А еще у нас была соседка Вера Ивановна, супруга профессора Рысса, автора знаменитой «прописи Рысса» - первых в СССР поливитаминов. Так вот она приглашала меня, первоклашку, в гости, угощала разными вкусностями и наливала в маленькую рюмочку немного «Хванчкары», «Киндзмараули» или «Тетры». Это были любимые вина вождя, простым смертным практически недоступные…
- Только не говорите, что родители не учуяли винные пары, исходящие от восьмилетнего мальчишки!
- Мама пришла в ужас! Но вынуждена была выслушать целую лекцию об удивительных лечебных свойствах красного вина… Мама… Мама была москвичкой. Она прожила в Ленинграде пятьдесят один год и… на дух не выносила этот город, вернее, его атмосферу. Надо ли говорить, что к нам приезжали все ее московские друзья? Татьяну Пельтцер и Рину Зеленую я запомнил исключительно за счет неподражаемого тембра их голосов, а Машу Миронову и Сашу Менакера (родителей Андрея Миронова. - С.Б.) благодаря их умопомрачительному остроумию.
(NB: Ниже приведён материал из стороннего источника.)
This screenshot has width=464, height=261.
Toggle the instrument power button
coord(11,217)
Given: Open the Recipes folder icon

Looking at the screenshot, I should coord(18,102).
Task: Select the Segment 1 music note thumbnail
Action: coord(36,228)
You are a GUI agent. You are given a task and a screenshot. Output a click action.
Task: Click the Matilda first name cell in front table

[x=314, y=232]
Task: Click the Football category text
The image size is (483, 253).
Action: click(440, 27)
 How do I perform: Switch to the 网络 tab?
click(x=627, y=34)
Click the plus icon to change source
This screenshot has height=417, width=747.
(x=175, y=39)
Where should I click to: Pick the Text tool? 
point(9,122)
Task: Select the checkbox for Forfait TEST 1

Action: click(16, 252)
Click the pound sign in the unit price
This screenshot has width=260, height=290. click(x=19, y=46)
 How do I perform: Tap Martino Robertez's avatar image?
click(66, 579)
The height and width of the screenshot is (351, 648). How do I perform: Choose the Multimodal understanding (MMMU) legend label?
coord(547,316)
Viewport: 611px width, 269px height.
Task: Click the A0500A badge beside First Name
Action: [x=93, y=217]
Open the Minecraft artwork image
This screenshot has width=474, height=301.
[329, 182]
«Жизнеутверждающая фильма о Красной армии»
- Что папа говорил про Сталина?
- К Усатому, как называл его отец, он своего отношения не скрывал, но выражал его сдержанно. Отец и Зархи сняли фильм «Член правительства» с Верой Марецкой в главной роли. Вера Петровна - удивительная тетка. Она была женой Завадского - рафинированного московского интеллигента. А Марецкая… как бы это помягче… В общем, когда они приходили на какой-нибудь закрытый просмотр, Завадский со всеми раскланивался, говорил комплименты и изысканно шутил. А Вера его одергивала: «Юрочка, если ты не поссал, вот туалет!» Она была его контрапунктом…
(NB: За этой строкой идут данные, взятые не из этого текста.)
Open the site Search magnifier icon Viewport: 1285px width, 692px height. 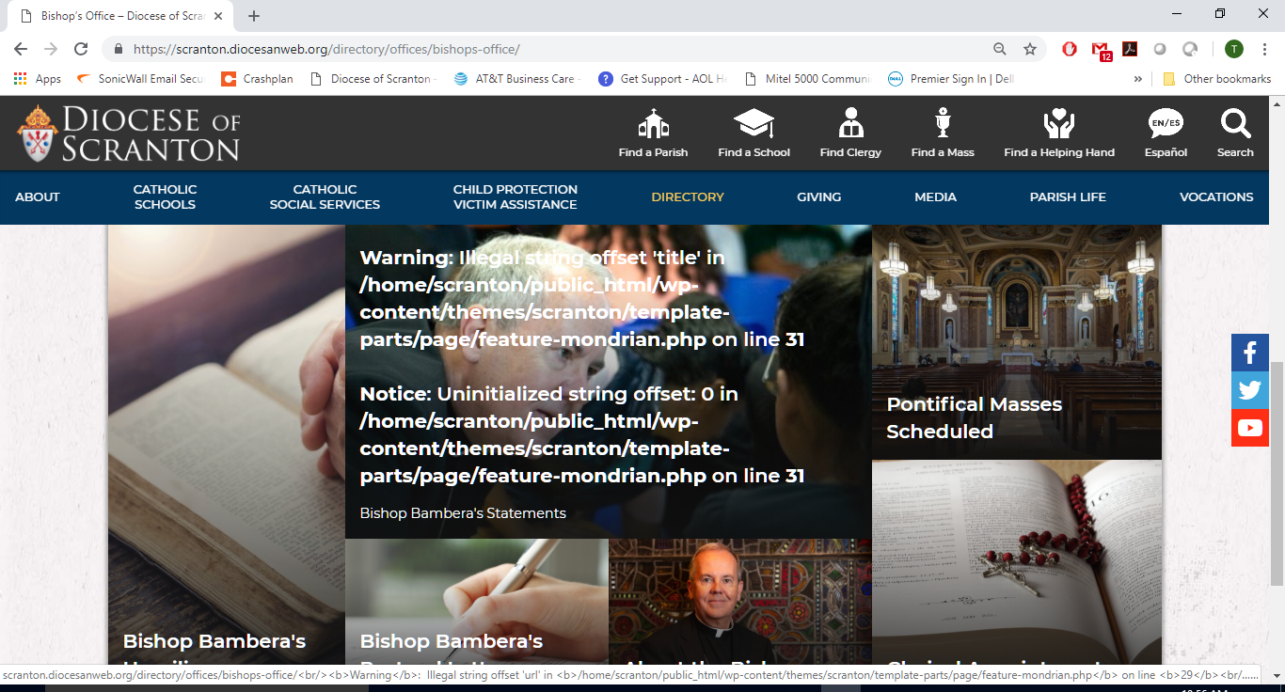tap(1234, 124)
Так вот когда картину сняли, отца и Зархи вызвал к себе Дмитрий Поликарпов, заведовавший в то время в ЦК вопросами культуры и литературы. «Я не могу показать картину Иосифу Виссарионовичу - в ней нет ни слова о нем!» Это было правдой. И тогда они придумали очень неоднозначный эпизод. Ночь, героиня, мусля карандаш, пишет письмо. Вдруг она встает, будит дочь и спрашивает: «Слушай, а «Виссарионович» пишется через одно «сы» или через два?». «Через одно «сы», - отвечает девочка и засыпает. Как ты понимаешь, это прямой расстрел. Но Усатому понравилось, и эпизод остался…
Но это не все. У отца была еще одна практически трагическая страница в жизни. Одна из первых звуковых картин «Моя родина» имела сенсационный успех и могла соперничать с «Чапаевым». Восторженные отклики, вал хвалебных рецензий. И вдруг отец с Зархи приезжают на Московский вокзал и видят, что афишные тумбы заклеиваются розовыми полосками. Одна такая у меня хранится: «Сообщение ТАСС. Картина «Моя родина» запрещена как вредительская». Страшное, но стандартное объявление… Их сразу вызывают в Москву. Сидят они в номере «Метрополя» с чемоданчиками и ждут ареста. Почему не бежали - загадка. День на пятый обросших щетиной режиссеров вызывает министр кинематографии Шумяцкий и говорит: «Ребята, Сам смотрел… У вас есть один шанс исправиться: вы должны снять жизнеутверждающую фильму о Красной армии». Выдохнув, папа с Зархи помчались на поезд и буквально тут же приступили к съемкам комедии «Горячие денечки» с Черкасовым и Жеймо.
«Я всю жизнь стеснялся этой картины», - говорил отец. «Она была сделана из-под палки и являлась очевидно заказной. Единственное, чем мы там занимались, - это изобретением кинотрюков».
Но вот наступает 1987-й - голодный год перестройки. У меня рождается сын Лешка, а Британская киноакадемия устраивает в Лондоне ретроспективу отцовских фильмов. Оттуда он вернулся счастливым! Привез нам невиданное - две упаковки памперсов и рецензию в Independent, в которой все внимание было уделено «Горячим денечкам!». Ее называли «изумительной по режиссерской и операторской изобретательности» картиной. «Настигло!» - сказал отец.
Это просто парадоксы восприятия. Вот сейчас все смотрят картины Пырьева раскрыв рты. Хотя в мое время эта фамилия была воплощением пошлости. Как и Гайдай, считавшийся в кинематографической среде низким ширпотребом. Но проходит время, и вне контекста эпохи и идеологии они смотрятся совсем по-другому.